## BEGIN Records to process

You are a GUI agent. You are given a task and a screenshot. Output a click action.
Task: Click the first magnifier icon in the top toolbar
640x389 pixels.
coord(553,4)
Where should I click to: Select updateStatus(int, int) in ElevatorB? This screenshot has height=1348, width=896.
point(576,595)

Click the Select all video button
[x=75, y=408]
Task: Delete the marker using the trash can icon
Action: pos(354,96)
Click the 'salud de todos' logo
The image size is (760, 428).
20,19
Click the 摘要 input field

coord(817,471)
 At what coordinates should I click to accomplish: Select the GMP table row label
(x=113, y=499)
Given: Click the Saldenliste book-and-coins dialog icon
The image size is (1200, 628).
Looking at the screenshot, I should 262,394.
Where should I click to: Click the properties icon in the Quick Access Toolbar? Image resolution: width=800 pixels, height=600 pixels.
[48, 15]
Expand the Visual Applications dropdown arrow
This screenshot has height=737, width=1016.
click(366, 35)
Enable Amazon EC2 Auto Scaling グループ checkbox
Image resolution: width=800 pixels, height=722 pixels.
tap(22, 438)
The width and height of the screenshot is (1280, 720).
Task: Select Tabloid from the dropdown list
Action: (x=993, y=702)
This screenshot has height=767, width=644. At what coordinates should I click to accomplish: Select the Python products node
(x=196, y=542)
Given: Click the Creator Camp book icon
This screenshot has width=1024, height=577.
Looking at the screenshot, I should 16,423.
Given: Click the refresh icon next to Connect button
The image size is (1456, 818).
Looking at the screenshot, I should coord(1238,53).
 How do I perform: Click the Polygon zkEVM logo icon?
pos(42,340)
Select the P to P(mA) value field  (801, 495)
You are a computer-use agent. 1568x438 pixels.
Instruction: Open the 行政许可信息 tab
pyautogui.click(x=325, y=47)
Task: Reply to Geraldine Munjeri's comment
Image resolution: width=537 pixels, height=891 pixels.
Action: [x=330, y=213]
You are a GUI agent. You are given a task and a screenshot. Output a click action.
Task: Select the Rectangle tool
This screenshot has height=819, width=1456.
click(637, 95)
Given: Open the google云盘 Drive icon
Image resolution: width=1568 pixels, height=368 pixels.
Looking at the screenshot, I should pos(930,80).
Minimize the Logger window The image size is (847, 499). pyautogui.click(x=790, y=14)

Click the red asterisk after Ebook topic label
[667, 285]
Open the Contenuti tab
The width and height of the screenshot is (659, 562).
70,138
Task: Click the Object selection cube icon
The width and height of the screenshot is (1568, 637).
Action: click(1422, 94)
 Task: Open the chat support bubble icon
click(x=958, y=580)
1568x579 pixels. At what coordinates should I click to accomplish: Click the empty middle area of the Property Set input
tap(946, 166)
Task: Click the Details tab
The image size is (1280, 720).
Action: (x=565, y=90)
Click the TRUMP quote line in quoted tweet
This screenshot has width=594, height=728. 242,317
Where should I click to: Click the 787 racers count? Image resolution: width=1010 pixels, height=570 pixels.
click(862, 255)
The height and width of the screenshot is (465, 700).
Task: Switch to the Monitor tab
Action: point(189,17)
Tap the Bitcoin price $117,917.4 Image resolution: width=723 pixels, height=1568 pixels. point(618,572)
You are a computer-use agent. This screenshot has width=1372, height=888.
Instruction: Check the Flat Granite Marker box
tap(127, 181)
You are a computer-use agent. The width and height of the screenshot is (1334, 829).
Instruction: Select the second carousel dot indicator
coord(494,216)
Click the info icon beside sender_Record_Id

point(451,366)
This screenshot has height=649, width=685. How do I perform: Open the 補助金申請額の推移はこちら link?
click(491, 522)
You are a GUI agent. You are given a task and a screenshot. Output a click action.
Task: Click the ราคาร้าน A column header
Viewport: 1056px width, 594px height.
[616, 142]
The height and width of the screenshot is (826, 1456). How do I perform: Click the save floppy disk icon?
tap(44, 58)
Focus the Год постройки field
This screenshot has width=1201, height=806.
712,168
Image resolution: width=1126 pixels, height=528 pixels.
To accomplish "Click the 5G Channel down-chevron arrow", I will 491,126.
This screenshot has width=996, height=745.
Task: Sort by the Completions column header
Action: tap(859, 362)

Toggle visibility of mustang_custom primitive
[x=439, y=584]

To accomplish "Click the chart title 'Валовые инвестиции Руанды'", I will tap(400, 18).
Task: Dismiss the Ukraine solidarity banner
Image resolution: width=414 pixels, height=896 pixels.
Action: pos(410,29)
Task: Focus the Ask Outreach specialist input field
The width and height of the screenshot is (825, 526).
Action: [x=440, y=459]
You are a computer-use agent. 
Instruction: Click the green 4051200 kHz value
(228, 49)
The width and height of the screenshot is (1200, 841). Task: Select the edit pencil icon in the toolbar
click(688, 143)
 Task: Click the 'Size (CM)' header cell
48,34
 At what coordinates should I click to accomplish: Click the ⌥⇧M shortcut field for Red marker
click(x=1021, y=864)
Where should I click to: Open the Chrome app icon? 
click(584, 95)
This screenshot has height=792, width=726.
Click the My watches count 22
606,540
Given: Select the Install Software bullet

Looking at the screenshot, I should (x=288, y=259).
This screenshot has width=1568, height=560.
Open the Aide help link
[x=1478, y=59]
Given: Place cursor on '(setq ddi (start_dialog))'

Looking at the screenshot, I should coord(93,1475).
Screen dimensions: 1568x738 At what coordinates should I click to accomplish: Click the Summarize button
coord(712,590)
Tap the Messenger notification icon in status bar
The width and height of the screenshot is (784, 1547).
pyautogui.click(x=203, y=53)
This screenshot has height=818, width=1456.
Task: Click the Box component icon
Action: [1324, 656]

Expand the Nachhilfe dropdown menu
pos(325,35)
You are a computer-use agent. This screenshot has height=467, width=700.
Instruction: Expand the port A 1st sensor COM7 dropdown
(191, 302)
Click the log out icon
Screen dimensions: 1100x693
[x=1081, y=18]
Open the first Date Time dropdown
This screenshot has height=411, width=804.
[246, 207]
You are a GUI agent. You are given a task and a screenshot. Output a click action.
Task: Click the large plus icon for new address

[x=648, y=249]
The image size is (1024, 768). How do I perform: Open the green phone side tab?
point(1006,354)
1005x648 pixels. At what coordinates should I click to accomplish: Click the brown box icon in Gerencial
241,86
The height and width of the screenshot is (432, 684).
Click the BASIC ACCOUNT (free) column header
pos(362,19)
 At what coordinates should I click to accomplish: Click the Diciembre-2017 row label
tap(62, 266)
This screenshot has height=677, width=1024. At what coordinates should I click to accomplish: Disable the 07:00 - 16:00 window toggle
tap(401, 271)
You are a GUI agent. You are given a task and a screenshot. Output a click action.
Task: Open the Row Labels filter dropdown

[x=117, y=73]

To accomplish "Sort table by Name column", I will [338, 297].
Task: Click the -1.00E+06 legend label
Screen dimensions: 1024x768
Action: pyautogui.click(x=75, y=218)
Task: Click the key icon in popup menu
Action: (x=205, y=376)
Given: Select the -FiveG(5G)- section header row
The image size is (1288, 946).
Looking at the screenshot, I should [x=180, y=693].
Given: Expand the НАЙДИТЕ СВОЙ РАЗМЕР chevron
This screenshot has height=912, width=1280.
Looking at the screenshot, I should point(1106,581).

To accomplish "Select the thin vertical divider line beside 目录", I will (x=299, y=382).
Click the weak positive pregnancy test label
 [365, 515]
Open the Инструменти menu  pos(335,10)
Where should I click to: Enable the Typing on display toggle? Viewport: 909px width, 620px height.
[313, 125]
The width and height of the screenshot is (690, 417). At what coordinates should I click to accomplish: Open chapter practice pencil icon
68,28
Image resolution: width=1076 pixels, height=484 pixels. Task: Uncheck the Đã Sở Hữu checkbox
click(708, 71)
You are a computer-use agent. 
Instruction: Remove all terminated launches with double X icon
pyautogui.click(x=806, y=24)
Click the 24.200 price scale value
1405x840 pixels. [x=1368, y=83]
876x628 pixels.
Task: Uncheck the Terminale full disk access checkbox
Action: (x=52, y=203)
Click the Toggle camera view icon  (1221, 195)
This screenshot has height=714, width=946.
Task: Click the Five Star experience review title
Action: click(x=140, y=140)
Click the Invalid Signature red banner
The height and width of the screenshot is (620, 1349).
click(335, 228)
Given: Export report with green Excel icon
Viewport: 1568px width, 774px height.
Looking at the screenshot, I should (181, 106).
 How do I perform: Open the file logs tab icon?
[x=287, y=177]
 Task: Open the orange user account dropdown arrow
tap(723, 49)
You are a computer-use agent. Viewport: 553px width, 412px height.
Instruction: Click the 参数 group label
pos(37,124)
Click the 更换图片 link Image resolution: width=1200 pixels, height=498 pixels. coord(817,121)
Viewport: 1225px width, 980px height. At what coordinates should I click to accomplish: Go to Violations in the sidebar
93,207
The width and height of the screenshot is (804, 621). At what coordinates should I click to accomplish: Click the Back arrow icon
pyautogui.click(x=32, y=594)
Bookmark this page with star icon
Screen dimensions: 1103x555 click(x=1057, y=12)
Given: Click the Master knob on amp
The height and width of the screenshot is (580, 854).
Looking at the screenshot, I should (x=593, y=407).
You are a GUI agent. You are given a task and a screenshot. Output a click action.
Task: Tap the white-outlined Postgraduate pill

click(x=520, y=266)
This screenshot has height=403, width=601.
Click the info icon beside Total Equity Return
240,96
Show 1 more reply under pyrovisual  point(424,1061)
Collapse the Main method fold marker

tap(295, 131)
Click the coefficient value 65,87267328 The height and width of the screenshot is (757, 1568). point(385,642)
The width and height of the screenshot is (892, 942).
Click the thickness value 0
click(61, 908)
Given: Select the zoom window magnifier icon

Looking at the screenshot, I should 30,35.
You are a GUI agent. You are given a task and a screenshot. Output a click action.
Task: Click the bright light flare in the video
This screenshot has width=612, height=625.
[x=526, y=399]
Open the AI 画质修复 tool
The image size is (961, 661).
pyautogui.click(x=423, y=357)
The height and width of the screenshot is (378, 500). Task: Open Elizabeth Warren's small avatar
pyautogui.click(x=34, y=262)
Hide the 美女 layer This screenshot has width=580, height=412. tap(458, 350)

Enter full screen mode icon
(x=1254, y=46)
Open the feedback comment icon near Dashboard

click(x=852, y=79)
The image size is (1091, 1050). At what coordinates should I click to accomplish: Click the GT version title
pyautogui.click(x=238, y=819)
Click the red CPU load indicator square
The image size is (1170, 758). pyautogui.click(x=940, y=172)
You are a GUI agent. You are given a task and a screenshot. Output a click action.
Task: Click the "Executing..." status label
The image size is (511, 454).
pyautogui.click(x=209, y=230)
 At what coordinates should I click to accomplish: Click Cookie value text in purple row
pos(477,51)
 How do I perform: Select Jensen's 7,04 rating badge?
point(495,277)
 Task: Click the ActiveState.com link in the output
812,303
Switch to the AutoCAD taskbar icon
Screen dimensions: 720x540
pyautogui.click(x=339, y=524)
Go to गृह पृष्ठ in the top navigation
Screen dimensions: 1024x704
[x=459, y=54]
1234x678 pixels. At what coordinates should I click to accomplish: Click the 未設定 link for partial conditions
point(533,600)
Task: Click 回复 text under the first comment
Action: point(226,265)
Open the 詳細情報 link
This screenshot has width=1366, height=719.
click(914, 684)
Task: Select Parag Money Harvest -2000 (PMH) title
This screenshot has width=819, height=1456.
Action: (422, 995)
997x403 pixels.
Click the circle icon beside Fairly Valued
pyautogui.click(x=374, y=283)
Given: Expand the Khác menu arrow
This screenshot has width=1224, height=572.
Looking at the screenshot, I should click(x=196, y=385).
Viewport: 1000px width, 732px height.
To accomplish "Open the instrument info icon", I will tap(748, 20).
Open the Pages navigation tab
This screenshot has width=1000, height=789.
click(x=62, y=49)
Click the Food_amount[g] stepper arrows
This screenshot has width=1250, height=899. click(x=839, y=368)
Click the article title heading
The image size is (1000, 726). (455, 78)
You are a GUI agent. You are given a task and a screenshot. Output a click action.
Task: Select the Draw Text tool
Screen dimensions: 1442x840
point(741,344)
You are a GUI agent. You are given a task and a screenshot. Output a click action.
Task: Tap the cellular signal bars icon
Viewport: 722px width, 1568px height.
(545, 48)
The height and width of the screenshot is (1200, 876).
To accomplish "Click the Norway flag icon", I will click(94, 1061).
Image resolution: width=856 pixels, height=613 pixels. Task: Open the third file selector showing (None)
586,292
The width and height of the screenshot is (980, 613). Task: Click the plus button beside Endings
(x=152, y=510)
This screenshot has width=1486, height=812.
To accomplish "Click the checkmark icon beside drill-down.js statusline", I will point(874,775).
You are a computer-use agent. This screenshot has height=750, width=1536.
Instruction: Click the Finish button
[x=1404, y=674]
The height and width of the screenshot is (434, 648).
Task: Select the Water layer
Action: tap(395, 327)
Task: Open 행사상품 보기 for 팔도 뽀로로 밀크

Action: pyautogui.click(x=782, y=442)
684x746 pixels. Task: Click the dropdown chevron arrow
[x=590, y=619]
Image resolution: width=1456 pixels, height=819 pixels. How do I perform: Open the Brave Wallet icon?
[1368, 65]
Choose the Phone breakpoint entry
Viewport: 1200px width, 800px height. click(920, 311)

## END Records to process

> [Problem statement]: Please duplicate the lines of the listing above exactly, starting at the line that has "Bookmark this page with star icon" and stopping after the line that has "[x=526, y=399]".

> [Exercise answer]:
Bookmark this page with star icon
Screen dimensions: 1103x555 click(x=1057, y=12)
Given: Click the Master knob on amp
The height and width of the screenshot is (580, 854).
Looking at the screenshot, I should (x=593, y=407).
You are a GUI agent. You are given a task and a screenshot. Output a click action.
Task: Tap the white-outlined Postgraduate pill

click(x=520, y=266)
This screenshot has height=403, width=601.
Click the info icon beside Total Equity Return
240,96
Show 1 more reply under pyrovisual  point(424,1061)
Collapse the Main method fold marker

tap(295, 131)
Click the coefficient value 65,87267328 The height and width of the screenshot is (757, 1568). point(385,642)
The width and height of the screenshot is (892, 942).
Click the thickness value 0
click(61, 908)
Given: Select the zoom window magnifier icon

Looking at the screenshot, I should 30,35.
You are a GUI agent. You are given a task and a screenshot. Output a click action.
Task: Click the bright light flare in the video
This screenshot has width=612, height=625.
[x=526, y=399]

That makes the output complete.